==== RECORD SET ====

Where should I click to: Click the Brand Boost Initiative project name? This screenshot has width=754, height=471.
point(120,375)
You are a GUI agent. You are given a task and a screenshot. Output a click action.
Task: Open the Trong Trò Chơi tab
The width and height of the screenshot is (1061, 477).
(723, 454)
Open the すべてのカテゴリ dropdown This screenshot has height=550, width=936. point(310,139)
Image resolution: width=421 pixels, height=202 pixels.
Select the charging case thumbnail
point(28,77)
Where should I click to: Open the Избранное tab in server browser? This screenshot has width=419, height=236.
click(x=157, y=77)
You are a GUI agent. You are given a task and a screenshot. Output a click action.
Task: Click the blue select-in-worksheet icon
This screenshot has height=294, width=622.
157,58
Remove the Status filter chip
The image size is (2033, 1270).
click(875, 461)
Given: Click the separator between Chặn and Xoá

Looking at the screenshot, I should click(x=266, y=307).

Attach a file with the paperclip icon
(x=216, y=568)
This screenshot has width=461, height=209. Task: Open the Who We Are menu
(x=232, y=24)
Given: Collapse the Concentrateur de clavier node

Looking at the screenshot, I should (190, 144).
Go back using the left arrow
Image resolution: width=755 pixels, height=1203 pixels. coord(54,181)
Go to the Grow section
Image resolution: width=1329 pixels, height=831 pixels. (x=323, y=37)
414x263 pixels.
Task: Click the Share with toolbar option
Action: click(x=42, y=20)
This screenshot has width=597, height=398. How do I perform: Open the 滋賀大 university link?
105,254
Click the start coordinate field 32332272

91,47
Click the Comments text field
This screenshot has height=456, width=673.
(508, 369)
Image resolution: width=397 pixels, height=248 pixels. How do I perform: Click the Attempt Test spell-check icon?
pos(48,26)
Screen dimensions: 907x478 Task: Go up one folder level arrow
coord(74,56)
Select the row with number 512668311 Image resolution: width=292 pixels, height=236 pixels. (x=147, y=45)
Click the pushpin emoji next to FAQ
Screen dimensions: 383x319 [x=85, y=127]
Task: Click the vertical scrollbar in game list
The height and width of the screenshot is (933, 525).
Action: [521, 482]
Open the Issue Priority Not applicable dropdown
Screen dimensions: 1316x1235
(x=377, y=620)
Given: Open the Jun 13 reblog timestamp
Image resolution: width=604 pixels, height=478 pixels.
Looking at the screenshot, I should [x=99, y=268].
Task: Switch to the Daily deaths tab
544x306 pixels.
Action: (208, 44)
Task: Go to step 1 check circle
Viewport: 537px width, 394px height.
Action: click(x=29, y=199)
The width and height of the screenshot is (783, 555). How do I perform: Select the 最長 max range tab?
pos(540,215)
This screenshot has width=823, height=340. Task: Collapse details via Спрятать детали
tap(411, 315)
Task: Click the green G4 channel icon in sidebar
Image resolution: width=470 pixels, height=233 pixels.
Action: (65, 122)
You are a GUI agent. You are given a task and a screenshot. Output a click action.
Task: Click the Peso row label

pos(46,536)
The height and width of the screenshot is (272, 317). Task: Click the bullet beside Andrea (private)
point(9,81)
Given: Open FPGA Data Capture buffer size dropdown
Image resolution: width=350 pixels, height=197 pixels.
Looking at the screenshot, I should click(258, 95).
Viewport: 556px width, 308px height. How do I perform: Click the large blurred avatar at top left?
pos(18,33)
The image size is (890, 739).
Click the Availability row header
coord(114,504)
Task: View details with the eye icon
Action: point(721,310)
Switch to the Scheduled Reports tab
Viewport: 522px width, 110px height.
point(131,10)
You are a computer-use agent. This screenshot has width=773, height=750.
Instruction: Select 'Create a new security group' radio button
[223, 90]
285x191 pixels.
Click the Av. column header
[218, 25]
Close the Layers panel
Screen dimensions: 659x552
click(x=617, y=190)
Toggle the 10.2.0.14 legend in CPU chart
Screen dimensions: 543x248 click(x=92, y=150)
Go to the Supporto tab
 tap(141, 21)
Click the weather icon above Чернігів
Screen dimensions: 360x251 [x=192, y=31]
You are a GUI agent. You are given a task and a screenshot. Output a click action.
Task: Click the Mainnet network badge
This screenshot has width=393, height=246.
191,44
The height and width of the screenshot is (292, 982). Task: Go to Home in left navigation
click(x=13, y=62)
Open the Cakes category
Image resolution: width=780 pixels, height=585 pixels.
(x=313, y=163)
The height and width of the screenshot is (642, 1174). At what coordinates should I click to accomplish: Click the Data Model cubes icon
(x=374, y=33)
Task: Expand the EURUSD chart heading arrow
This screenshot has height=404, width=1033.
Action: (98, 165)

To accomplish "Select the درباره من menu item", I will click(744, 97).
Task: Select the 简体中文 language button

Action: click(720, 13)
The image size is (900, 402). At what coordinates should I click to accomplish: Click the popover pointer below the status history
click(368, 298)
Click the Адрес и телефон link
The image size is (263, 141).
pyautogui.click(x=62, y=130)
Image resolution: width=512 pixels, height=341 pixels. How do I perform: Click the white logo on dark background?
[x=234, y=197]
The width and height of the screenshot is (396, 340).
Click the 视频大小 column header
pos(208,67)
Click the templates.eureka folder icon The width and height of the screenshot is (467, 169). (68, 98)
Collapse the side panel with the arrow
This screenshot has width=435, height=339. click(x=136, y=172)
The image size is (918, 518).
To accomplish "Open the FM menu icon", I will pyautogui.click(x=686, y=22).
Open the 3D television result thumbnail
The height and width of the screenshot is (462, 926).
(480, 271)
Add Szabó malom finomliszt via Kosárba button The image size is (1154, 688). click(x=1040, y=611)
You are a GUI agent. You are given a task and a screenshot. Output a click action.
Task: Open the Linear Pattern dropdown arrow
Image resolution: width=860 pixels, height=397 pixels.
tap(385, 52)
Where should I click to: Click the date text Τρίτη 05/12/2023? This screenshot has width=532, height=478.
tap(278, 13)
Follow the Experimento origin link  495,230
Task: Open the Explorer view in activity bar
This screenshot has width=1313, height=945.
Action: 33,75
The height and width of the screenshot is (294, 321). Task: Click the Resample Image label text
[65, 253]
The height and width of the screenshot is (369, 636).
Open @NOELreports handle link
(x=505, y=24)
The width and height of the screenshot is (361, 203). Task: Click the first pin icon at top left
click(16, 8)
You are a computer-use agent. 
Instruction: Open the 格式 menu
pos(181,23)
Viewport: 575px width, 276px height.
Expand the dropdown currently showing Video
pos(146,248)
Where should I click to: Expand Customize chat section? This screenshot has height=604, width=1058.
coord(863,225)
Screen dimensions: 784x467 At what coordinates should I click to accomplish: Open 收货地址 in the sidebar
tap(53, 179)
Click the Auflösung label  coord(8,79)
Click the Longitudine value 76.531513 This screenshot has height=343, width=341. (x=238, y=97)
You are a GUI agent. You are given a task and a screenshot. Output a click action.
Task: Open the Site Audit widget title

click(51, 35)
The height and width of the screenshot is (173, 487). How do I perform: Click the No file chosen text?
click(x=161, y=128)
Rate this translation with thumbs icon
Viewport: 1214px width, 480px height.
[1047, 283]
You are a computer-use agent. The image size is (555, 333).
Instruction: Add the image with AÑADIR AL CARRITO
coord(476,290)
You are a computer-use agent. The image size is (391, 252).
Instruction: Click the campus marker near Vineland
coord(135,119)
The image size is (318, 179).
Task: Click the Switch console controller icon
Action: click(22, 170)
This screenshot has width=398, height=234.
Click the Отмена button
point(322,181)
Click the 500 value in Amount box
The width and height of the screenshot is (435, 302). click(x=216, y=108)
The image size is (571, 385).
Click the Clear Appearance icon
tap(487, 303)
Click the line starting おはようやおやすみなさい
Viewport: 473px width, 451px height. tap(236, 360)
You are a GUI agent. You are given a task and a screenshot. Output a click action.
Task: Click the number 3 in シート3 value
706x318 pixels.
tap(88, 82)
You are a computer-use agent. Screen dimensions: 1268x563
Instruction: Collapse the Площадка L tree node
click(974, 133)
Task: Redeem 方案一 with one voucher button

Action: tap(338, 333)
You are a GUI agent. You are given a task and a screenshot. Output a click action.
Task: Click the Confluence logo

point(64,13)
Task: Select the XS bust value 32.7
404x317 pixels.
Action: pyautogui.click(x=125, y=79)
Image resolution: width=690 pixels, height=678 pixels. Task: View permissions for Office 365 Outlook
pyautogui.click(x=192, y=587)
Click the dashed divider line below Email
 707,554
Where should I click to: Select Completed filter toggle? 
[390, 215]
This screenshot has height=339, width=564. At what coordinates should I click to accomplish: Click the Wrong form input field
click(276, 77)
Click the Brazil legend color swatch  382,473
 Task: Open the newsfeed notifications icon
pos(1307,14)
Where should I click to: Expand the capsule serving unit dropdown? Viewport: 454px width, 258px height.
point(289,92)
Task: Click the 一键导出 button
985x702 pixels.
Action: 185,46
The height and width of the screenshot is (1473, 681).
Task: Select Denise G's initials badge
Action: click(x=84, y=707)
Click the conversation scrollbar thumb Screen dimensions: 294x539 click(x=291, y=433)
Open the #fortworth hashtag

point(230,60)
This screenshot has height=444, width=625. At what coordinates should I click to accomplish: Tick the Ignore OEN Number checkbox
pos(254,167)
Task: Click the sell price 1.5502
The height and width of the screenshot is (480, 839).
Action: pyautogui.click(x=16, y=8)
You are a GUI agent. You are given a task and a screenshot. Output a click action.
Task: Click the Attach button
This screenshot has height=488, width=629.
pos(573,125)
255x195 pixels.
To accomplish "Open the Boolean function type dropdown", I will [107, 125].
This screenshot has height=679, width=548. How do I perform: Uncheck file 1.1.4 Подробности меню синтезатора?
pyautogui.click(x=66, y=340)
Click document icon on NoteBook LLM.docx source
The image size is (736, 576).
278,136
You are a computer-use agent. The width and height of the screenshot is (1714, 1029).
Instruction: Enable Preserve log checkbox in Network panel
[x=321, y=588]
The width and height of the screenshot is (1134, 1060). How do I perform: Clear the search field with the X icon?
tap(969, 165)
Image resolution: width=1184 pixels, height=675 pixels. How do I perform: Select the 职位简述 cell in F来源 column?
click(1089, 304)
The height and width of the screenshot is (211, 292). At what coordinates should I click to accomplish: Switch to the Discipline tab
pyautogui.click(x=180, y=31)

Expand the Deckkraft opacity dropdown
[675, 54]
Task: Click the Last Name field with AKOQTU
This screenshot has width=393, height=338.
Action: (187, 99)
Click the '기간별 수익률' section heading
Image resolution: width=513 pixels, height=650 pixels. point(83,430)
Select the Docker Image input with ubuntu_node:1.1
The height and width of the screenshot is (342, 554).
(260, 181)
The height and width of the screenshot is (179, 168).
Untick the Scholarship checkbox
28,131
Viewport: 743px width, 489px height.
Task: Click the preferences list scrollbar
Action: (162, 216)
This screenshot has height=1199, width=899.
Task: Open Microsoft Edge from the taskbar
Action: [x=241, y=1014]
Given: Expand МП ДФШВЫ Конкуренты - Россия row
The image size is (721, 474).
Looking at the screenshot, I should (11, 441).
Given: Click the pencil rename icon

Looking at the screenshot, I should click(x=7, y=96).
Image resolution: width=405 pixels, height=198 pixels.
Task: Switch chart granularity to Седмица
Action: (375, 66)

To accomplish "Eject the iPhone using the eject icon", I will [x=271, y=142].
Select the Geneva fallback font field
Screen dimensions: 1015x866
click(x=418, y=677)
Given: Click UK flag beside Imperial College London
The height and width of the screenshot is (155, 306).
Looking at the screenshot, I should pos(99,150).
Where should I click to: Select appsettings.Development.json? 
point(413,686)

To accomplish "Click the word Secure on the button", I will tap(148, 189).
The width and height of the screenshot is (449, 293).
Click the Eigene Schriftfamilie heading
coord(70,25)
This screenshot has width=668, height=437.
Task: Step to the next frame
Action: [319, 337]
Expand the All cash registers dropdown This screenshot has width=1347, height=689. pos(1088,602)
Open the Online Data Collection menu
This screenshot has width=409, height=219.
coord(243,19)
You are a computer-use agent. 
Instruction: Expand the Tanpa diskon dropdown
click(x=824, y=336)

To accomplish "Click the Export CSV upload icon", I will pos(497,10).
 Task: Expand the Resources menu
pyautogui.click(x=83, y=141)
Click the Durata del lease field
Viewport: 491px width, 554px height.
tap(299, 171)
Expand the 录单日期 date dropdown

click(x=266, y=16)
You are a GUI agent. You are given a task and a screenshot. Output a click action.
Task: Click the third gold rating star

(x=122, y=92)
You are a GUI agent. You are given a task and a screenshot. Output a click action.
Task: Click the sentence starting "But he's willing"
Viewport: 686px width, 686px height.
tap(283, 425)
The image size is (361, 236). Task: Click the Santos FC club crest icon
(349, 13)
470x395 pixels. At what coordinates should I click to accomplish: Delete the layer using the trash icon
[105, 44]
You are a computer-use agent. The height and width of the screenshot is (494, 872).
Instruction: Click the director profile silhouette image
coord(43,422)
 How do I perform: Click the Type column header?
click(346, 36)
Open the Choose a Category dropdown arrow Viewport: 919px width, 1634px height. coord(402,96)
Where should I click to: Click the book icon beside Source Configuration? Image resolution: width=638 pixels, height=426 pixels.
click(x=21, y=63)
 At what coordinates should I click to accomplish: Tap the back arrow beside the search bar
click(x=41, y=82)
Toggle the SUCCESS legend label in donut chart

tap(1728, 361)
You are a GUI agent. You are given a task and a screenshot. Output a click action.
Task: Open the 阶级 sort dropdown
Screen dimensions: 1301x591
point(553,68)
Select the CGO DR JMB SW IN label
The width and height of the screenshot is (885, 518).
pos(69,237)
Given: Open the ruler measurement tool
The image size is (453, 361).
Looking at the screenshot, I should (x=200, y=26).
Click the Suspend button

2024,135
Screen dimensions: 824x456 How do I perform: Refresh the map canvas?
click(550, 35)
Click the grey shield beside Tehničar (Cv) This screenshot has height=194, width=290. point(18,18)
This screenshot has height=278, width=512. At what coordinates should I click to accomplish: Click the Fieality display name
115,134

====

Lines from the top of the data above through the line containing "Task: Open the Trong Trò Chơi tab" must be repeated exactly. All other lines stay out.

Where should I click to: Click the Brand Boost Initiative project name? This screenshot has width=754, height=471.
point(120,375)
You are a GUI agent. You are given a task and a screenshot. Output a click action.
Task: Open the Trong Trò Chơi tab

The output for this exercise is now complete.